Columnista
Coca para el cambio
El suroccidente colombiano es hoy un corredor industrial del delito, y el Estado parece su principal inversionista pasivo.
Siga a EL PAÍS en Google Discover y no se pierda las últimas noticias


30 de oct de 2025, 01:34 a. m.
Actualizado el 30 de oct de 2025, 01:34 a. m.
En Colombia la coca no se reduce: se multiplica y se profesionaliza. Pero el Gobierno dice que no, que todo va bien, que las hectáreas ‘abandonadas’ no cuentan, que las ‘en traslado’ tampoco. Lo que no explica es cómo, en ese país de eufemismos, la hoja sigue creciendo al ritmo de un negocio que ya produce más cocaína por hectárea que nunca antes.
Según el propio presidente Petro, el país tiene hoy 262.000 hectáreas de coca. Récord absoluto. Pero la cifra llega envuelta en un discurso de laboratorio: que 80.000 están abandonadas, que 22.000 se están ‘trasladando’ a cultivos lícitos. Una matemática mágica que solo funciona en el Excel del Palacio.

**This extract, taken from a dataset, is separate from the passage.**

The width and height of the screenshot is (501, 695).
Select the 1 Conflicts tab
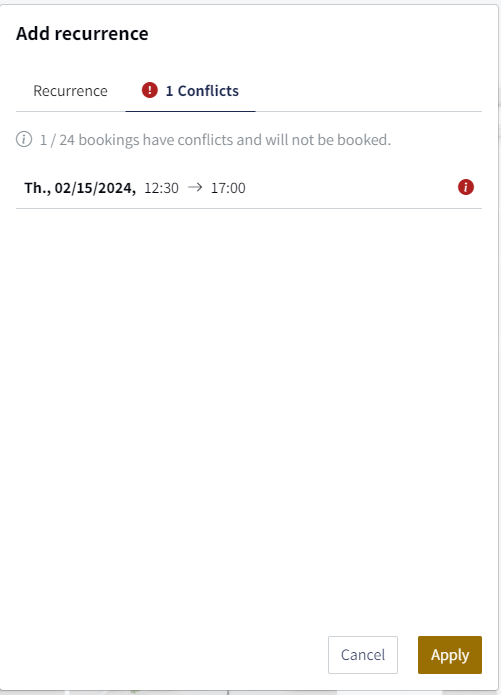click(190, 91)
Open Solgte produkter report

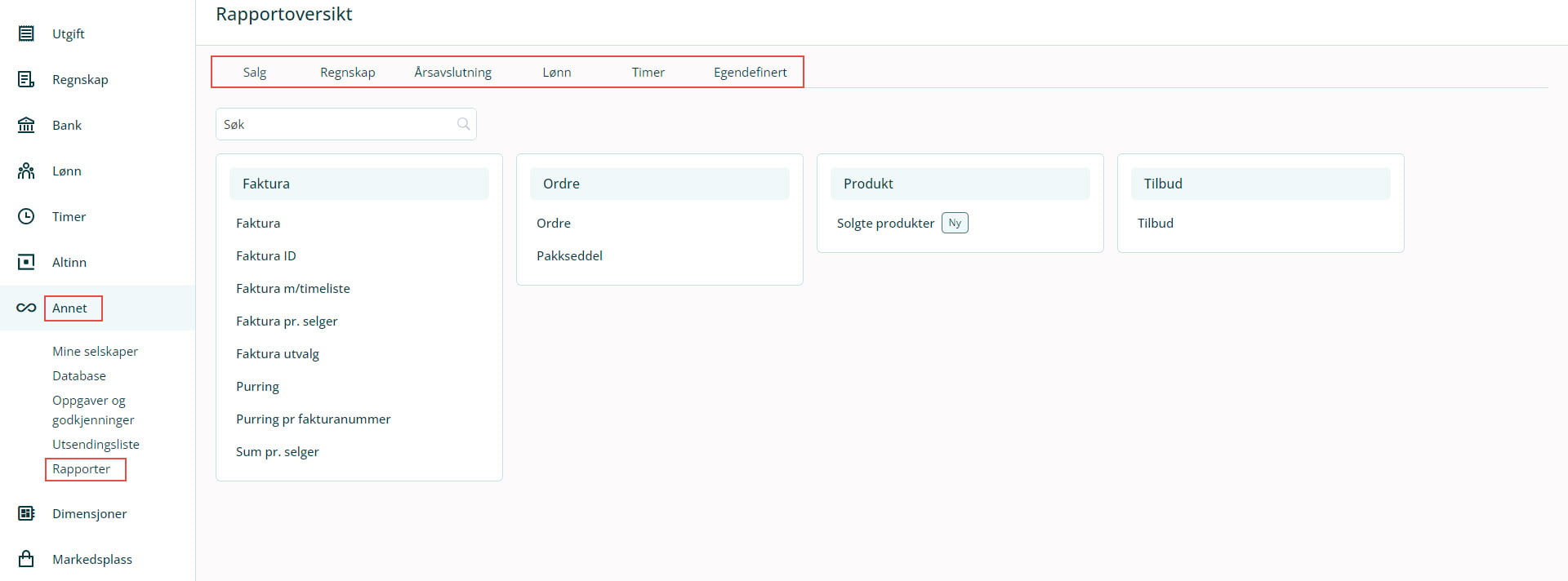click(885, 223)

Porque la Unodc, con metodologías que no dependen del aplauso presidencial, dice otra cosa: que la producción potencial subió más de 53 % en un solo año, y que de cada hectárea sale más coca que nunca.

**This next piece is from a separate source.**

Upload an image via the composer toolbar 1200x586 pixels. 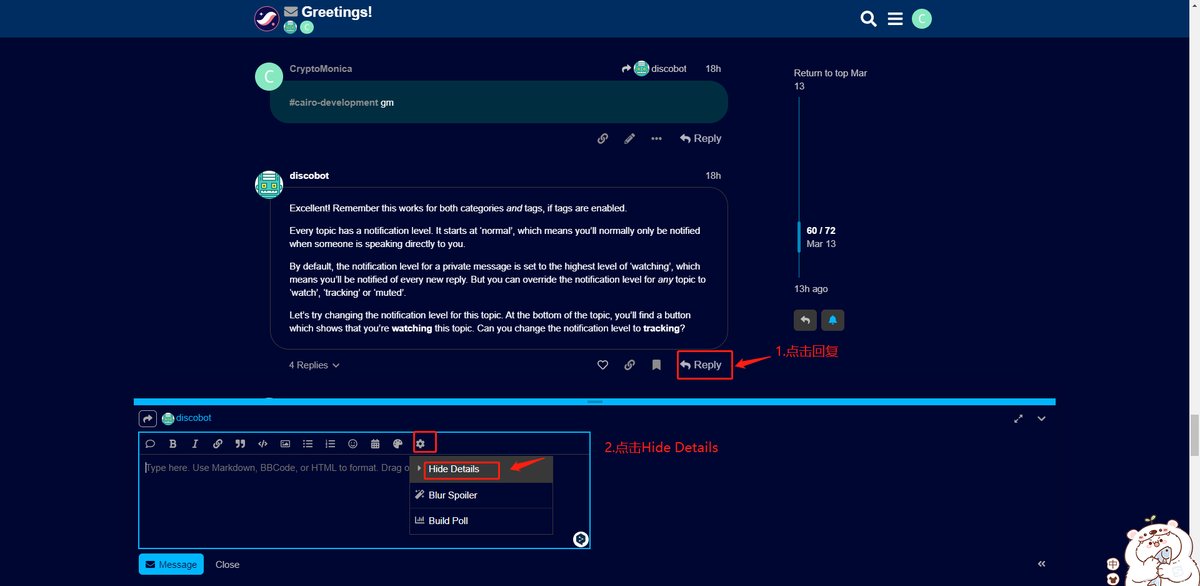point(285,443)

El problema ya no es solo cuánta tierra hay sembrada, sino cuánta cocaína sale de cada metro cuadrado. La productividad se disparó. Las zonas tradicionales —Cauca, Nariño, el Pacífico vallecaucano— se consolidan como la nueva despensa del narcotráfico. Donde antes se necesitaban tres hectáreas para producir cierta cantidad, hoy basta una. Es decir: menos campo, más droga, más dinero, menos Estado.
Y mientras tanto, el Gobierno ensaya frases. Habla de “enfoques de salud”, de “no criminalizar al campesino”, de “nuevas formas de sustitución”. Palabras suaves para una realidad brutal. Porque la verdad es que los cultivos crecen, los laboratorios se modernizan, y las rutas del Pacífico se llenan de cocaína rumbo al norte. El suroccidente colombiano es hoy un corredor industrial del delito, y el Estado parece su principal inversionista pasivo.
Los discursos presidenciales del cambio han reemplazado la política antidrogas. La erradicación manual está en su punto más bajo en más de una década; los programas de sustitución apenas sobreviven en el papel; y la inteligencia operativa perdió terreno frente a los grupos armados que mandan en el Pacífico colombiano y más allá. El Gobierno prefiere negar el problema antes que enfrentarlo, como si los datos fueran una conspiración de la oposición o de la ONU.
Lo más cínico es que el propio discurso oficial se refugia en la duda estadística. Ya nadie sabe si creerle al Dane, al Ministerio de Defensa o al presidente. En este Gobierno todo es debatible, menos los hechos. Y los hechos son tercos: la coca crece, la producción explota, la erradicación cae, y la sustitución brilla por su ausencia. El ‘cambio’ terminó siendo un permiso.
Pero lo que el Gobierno no quiere entender es que esto no es solo un problema rural: es un riesgo financiero global. Cada kilo de cocaína que sale del Pacífico termina buscando una cuenta, una empresa, una fachada, un camino. Y mientras el presidente habla de ‘nuevos paradigmas’, él y algunos de sus funcionarios ya están incluidos en la lista Ofac. ¿Será que faltan más? Porque cuando la permisividad se vuelve política de Estado, las sanciones son la consecuencia.
El occidente colombiano no necesita más mesas de diálogo ni más retórica terapéutica. Necesita Estado, acción, verdad. Necesita un Gobierno que deje de confundir el cambio con el caos. Porque detrás de cada hectárea hay una economía que se salió de las manos, una moral hipotecada y un país que, mientras habla de transición verde, sigue floreciendo verde… pero de coca.
Al final, la gran ironía es esta: el cambio prometido llegó, pero no en energía limpia ni en equidad social, sino en rendimiento por hectárea. ¡Llegó, entonces, en rendimiento por metro cuadrado!